There are N+1 towns numbered from 0 to N lying along a highway. The distances between towns, and gas prices in each town, are given. A truck has to deliver cargo from town 0 to town N. What is the cheapest way to buy enough gas for this trip?
Two non-empty arrays D (distances) and P (prices), each consisting of N positive integers, and a positive integer T (tank capacity) are given.
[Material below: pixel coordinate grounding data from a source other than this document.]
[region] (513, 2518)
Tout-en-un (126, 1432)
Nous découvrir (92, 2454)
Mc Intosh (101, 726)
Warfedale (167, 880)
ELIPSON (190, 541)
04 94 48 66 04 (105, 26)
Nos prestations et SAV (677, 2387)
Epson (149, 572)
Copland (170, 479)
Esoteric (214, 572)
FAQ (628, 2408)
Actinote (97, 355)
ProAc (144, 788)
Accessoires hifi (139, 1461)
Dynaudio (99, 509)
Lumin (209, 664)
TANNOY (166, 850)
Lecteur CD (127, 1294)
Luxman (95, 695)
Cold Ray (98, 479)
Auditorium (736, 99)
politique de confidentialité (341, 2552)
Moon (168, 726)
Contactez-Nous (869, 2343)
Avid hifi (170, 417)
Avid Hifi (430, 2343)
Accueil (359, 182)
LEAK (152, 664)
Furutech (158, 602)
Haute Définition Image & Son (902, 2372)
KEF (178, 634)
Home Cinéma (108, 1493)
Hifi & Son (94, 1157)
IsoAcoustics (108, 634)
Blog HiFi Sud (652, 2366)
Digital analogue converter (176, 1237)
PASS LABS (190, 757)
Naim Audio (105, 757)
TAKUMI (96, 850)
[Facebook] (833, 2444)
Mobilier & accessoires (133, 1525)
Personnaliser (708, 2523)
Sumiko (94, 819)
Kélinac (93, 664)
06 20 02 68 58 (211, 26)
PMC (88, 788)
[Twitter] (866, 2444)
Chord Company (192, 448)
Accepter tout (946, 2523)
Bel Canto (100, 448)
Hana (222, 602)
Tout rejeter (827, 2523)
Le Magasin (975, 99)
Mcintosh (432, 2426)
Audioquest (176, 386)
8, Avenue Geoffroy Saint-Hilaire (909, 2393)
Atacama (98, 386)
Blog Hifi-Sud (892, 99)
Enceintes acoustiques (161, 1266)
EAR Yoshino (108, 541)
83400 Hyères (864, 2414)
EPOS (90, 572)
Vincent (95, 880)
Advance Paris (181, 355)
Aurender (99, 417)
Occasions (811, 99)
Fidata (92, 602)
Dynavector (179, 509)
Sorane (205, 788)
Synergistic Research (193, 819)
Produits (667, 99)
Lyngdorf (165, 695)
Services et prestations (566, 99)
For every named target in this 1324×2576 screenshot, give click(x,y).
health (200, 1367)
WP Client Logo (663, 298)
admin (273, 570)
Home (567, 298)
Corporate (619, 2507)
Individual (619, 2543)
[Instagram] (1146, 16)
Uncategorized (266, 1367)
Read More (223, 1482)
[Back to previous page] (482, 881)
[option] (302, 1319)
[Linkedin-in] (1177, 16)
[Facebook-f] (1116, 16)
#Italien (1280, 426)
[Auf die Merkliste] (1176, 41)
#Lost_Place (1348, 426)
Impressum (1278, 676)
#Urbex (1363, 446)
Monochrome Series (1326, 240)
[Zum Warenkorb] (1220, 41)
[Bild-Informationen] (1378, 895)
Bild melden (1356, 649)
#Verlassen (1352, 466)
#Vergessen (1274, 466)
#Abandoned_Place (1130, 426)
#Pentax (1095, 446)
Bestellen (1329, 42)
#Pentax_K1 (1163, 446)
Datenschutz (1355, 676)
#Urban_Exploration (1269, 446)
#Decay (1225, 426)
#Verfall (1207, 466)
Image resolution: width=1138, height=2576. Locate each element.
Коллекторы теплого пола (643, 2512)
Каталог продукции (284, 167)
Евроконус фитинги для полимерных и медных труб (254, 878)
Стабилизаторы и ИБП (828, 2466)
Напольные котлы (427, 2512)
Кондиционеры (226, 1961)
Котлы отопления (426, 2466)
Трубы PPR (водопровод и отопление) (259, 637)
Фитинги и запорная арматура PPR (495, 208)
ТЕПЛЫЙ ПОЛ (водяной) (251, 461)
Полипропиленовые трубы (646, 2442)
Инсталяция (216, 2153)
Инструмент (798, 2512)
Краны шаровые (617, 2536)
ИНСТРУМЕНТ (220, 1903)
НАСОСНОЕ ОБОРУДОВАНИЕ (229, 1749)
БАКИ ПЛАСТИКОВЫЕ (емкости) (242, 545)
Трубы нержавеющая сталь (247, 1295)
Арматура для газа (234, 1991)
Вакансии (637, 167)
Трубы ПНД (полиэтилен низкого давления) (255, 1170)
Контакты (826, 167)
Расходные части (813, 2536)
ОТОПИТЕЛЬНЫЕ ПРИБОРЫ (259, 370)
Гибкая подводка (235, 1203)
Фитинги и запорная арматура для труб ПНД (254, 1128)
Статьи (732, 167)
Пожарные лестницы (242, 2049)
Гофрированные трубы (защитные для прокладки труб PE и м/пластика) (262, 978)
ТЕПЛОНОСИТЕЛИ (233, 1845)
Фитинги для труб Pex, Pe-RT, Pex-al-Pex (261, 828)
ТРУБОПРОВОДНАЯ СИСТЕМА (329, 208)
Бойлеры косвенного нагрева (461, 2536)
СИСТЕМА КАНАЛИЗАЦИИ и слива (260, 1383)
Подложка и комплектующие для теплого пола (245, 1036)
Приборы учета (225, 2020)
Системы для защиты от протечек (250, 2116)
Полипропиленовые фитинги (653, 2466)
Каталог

Consider any sequence R (refill strategy) consisting of N non-negative integers (amount of fuel bought in each town).
Sequence L (amount of fuel when leaving town), consisting of N integers, is defined as follows:
L[K] = (R[0] + ... + R[K]) − (D[0] + ... + D[K−1]) for 0 ≤ K ≤ N−1
Sequence A (amount of fuel when arriving at town), consisting of N integers, is defined as follows:
A[K] = L[K−1] − D[K−1] for 1 ≤ K ≤ N
The following conditions (meaning that the truck must not run out of fuel and cannot fill up with more fuel than its tank capacity) must hold:
- 0 ≤ L[K] ≤ T for 0 ≤ K ≤ N−1
- 0 ≤ A[K] ≤ T for 1 ≤ K ≤ N
Number C (total cost of refill strategy) is defined as:
C = R[0] * P[0] + ... + R[N−1] * P[N−1]
For example, consider T = 15 and the following arrays D and P, consisting of three elements each:
D[0] = 10 D[1] = 9 D[2] = 8 P[0] = 2 P[1] = 1 P[2] = 3Sequence [15, 10, 2] is a refill strategy with cost 46. Sequence [10, 5, 12] is not a valid refill strategy, because the truck would run out of fuel between towns 1 and 2. Sequence [10, 15, 2] is a refill strategy with cost 41, and no cheaper refill strategy exists for this choice of arrays D, P and number T.
Write a function:
class Solution { public int solution(int[] D, int[] P, int T); }
that, given two non-empty arrays D and P consisting of N positive integers each and a positive integer T, returns the cost of the cheapest refill strategy for D, P and T.
The function should return −1 if no valid refill strategy exists.
The function should return −2 if the result exceeds 1,000,000,000.
For example, given T = 15 and arrays D and P consisting of three elements each such that:
D[0] = 10 D[1] = 9 D[2] = 8 P[0] = 2 P[1] = 1 P[2] = 3the function should return 41, as explained above.
Write an efficient algorithm for the following assumptions:
- T is an integer within the range [1..1,000,000];
- N is an integer within the range [1..100,000];
- each element of arrays D and P is an integer within the range [1..1,000,000].